__WHAT YOU SHOULD DO__: The line containing "You are a computer-use agent. The" and every line after it, through the last line of the records, are to be transcribed exactly, and nothing else.

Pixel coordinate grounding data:
━━━━━━━━━━━━━━━━

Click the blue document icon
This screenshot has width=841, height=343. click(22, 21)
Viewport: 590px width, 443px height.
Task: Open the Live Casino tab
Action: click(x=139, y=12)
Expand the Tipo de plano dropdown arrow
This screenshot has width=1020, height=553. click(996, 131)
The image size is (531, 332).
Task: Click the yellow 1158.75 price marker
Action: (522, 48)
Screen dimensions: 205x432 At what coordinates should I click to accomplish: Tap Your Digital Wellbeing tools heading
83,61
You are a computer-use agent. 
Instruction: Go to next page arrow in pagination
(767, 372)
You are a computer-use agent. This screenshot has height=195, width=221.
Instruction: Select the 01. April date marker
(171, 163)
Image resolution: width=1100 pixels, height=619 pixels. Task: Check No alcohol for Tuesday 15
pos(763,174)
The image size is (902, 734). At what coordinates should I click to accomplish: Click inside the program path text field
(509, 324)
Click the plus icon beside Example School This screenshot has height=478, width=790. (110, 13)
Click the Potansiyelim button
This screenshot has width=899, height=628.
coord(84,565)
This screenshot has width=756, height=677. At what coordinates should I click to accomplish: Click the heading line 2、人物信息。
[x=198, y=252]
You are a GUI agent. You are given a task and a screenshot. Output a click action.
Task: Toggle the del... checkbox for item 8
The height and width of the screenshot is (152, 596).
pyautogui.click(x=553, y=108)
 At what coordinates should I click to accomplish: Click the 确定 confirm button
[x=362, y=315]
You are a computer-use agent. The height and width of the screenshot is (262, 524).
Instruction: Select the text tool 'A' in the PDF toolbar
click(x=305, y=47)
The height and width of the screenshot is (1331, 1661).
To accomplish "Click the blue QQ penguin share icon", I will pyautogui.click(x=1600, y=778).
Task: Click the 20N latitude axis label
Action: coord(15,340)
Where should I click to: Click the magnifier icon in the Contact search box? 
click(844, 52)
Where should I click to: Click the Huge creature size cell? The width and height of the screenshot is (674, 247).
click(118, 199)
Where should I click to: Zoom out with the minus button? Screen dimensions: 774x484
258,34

━━━━━━━━━━━━━━━━

__ANSWER__:
You are a computer-use agent. The height and width of the screenshot is (262, 524).
Instruction: Select the text tool 'A' in the PDF toolbar
click(x=305, y=47)
The height and width of the screenshot is (1331, 1661).
To accomplish "Click the blue QQ penguin share icon", I will pyautogui.click(x=1600, y=778).
Task: Click the 20N latitude axis label
Action: coord(15,340)
Where should I click to: Click the magnifier icon in the Contact search box? 
click(844, 52)
Where should I click to: Click the Huge creature size cell? The width and height of the screenshot is (674, 247).
click(118, 199)
Where should I click to: Zoom out with the minus button? Screen dimensions: 774x484
258,34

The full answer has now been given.